Note: This guide describes how to implement SAGA manually in Trellis v0.6. For the new Automatic Rollback feature (v0.7), see the Native SAGA Guide and the
examples/compensation-nativedemo.
The Concept: For every “Do” action, define an “Undo” action. If any step fails, execute the “Undos” in reverse order for successfully completed steps.
Trellis supports this pattern natively using metadata for annotation and on_error for flow control.
Use the metadata.undo_action key to indicate which tool/node reverses effect.
# book_flight.md
type: tool
tool_call:
name: book_flight
metadata:
undo_action: cancel_flight
save_to: flight_id
on_error: rollback_manager
You can initiate the saga compensation flow in two ways: system errors or explicit business logic.

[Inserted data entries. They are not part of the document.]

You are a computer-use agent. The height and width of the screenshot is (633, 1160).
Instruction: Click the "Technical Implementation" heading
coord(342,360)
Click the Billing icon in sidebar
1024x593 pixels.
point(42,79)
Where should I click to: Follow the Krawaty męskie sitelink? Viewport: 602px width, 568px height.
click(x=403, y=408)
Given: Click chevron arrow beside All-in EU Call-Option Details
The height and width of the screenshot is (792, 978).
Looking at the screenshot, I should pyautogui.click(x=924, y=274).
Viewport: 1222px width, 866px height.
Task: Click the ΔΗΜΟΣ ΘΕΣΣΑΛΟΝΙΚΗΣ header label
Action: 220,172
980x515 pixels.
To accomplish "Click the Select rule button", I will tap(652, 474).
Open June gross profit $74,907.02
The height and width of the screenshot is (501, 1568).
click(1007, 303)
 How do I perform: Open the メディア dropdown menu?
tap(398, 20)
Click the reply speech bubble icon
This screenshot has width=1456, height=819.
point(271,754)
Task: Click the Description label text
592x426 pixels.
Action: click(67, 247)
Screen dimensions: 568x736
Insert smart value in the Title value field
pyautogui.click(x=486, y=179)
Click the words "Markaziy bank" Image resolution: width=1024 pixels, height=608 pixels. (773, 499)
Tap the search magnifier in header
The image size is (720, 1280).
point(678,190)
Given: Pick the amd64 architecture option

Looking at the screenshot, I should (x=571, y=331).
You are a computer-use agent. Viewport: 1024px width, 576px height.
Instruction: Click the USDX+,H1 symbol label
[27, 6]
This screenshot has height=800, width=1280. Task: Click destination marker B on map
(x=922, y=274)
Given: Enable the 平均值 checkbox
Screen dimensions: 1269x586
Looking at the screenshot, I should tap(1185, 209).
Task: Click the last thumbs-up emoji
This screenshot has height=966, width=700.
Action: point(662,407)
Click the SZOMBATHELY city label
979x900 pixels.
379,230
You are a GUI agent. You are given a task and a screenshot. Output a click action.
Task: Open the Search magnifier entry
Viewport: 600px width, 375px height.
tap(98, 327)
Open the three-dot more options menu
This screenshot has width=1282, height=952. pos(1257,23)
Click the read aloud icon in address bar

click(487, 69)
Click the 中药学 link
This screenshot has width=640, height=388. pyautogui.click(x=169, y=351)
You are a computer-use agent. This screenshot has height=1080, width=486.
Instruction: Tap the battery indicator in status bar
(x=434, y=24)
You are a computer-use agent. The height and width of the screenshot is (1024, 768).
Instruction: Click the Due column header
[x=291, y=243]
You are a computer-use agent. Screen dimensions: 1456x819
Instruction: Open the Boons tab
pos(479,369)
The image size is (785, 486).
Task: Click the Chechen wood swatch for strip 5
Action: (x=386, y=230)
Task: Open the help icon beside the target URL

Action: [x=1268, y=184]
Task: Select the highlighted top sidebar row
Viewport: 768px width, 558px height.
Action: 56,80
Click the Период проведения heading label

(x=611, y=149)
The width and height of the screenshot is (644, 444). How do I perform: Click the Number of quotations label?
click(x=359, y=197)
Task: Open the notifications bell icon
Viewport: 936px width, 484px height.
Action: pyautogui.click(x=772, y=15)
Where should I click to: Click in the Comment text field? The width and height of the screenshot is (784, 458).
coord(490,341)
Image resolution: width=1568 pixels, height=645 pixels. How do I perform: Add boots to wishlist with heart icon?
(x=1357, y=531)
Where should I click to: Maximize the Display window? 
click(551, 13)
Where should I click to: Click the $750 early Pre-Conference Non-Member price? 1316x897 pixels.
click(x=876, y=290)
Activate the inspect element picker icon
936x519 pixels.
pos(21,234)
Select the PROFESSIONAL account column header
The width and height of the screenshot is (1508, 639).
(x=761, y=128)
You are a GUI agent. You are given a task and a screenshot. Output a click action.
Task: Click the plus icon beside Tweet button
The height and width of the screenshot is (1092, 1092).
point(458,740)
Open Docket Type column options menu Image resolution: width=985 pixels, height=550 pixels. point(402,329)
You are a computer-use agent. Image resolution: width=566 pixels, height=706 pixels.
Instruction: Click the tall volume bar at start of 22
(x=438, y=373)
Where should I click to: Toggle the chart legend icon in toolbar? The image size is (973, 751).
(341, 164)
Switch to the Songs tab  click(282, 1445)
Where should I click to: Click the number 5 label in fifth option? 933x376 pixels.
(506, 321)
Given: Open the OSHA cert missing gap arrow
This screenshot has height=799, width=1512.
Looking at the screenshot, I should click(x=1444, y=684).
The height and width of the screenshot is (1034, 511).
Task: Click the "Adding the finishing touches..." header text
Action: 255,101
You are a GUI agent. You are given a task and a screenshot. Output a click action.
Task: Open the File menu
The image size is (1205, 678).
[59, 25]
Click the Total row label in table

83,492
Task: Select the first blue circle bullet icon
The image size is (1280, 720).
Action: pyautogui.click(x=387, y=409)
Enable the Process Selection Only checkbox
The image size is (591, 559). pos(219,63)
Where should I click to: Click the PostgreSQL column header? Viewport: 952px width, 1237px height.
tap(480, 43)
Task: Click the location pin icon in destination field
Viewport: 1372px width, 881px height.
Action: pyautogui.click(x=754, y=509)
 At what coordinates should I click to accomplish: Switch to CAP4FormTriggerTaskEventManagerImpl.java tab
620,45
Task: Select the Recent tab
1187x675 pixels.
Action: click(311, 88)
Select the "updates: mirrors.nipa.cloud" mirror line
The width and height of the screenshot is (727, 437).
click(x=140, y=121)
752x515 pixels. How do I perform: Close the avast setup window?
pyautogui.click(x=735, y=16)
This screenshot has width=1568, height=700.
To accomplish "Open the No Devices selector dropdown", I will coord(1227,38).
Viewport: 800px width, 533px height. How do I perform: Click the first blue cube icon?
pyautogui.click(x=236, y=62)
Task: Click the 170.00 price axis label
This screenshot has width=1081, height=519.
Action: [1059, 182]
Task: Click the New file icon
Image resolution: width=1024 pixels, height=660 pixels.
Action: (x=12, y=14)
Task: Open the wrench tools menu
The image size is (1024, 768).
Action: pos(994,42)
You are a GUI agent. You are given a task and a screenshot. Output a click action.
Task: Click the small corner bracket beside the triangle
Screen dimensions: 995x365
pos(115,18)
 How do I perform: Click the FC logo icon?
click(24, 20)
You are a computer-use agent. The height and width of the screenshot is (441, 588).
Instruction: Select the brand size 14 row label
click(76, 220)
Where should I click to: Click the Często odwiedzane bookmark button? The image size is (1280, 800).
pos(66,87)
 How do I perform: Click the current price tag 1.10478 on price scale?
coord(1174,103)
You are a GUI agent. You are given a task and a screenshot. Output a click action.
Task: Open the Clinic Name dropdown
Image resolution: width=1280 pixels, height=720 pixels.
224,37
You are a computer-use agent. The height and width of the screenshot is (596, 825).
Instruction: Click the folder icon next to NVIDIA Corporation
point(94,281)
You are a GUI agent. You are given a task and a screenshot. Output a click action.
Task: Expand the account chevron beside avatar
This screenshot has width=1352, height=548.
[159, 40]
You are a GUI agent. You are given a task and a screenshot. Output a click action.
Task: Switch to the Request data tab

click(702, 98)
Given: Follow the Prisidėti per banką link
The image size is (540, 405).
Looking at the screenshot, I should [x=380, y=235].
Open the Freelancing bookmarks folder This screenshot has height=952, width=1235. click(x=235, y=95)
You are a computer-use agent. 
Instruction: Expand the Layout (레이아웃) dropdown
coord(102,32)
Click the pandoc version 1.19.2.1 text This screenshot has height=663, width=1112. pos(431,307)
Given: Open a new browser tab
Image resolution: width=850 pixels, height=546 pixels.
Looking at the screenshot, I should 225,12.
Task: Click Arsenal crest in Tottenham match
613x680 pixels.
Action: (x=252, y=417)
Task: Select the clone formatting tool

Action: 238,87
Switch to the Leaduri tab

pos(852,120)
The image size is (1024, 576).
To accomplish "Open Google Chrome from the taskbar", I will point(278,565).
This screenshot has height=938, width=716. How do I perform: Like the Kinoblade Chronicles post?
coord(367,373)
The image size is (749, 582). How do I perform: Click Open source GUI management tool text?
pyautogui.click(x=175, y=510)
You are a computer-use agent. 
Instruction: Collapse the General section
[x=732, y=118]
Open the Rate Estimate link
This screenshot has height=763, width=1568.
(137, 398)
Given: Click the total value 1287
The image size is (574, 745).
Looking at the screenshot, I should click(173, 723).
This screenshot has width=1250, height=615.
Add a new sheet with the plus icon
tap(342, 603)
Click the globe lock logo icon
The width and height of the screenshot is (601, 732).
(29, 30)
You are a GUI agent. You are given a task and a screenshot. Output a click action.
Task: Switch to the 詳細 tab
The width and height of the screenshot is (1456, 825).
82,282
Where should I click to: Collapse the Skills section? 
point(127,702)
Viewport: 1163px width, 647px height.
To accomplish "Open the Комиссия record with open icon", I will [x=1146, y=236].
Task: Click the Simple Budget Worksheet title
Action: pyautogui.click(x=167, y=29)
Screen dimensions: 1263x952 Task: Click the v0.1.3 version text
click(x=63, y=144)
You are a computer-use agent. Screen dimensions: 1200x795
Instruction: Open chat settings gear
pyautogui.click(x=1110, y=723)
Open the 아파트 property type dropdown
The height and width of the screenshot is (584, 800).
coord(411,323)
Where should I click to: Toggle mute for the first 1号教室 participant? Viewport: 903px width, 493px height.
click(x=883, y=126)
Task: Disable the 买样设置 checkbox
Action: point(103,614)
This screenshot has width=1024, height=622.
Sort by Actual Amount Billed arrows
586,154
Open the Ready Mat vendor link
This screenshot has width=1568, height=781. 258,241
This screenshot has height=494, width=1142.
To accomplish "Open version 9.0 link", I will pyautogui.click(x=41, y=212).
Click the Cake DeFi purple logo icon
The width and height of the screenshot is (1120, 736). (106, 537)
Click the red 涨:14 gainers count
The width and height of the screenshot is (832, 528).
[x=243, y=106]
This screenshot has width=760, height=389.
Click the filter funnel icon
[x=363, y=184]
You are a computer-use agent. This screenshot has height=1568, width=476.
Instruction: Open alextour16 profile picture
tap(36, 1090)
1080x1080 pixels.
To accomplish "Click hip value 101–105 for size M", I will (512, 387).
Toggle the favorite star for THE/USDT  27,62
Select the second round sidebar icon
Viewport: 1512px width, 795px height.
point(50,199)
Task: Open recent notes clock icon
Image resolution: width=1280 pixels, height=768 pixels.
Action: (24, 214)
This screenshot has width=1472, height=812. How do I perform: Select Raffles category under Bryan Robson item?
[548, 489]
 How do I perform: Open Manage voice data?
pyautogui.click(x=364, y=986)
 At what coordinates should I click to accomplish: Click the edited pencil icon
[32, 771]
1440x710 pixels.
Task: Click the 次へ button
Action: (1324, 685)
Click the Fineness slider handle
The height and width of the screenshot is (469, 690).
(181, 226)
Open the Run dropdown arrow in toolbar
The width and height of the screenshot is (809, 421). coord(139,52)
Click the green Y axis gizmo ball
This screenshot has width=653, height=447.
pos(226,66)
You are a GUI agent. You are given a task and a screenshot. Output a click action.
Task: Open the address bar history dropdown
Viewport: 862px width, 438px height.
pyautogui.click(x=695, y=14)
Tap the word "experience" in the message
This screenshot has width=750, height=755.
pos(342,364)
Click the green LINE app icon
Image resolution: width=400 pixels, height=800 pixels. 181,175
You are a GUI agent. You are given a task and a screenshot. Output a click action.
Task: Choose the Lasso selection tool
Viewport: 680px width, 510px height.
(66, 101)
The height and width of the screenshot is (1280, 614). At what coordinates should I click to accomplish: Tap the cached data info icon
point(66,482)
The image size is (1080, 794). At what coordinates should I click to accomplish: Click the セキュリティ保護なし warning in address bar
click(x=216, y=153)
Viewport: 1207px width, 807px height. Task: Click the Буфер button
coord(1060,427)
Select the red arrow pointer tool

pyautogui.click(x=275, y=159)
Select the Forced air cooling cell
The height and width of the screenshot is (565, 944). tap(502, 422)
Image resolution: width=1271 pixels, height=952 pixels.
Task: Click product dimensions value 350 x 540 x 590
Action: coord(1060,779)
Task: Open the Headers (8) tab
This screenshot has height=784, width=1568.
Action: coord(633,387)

When a critical step fails (e.g., API timeout, database error), trigger the rollback sequence via on_error.
# book_car.md
type: tool
tool_call:
name: book_car
# If this fails, go to rollback
on_error: rollback_manager
Sometimes a “rejection” is a valid business result, not a system error. You can trigger the rollback sequence explicitly using a transition to the reserved keyword rollback.
# review_request.md
type: tool
do: ...
transitions:
- if: input == "rejected"
to: rollback
In v0.6, you manually chain the compensation logic. A simple pattern is to have a “Rollback Entry” followed by the compensation steps.
graph TD
Start --> Flight
Flight --> Hotel
Hotel --> Car
Car -- Error --> Rollback
Car -- "Rejected" --> Rollback
Rollback --> CancelHotel
CancelHotel --> CancelFlight
CancelFlight --> End
See examples/compensation-manual for a complete working implementation.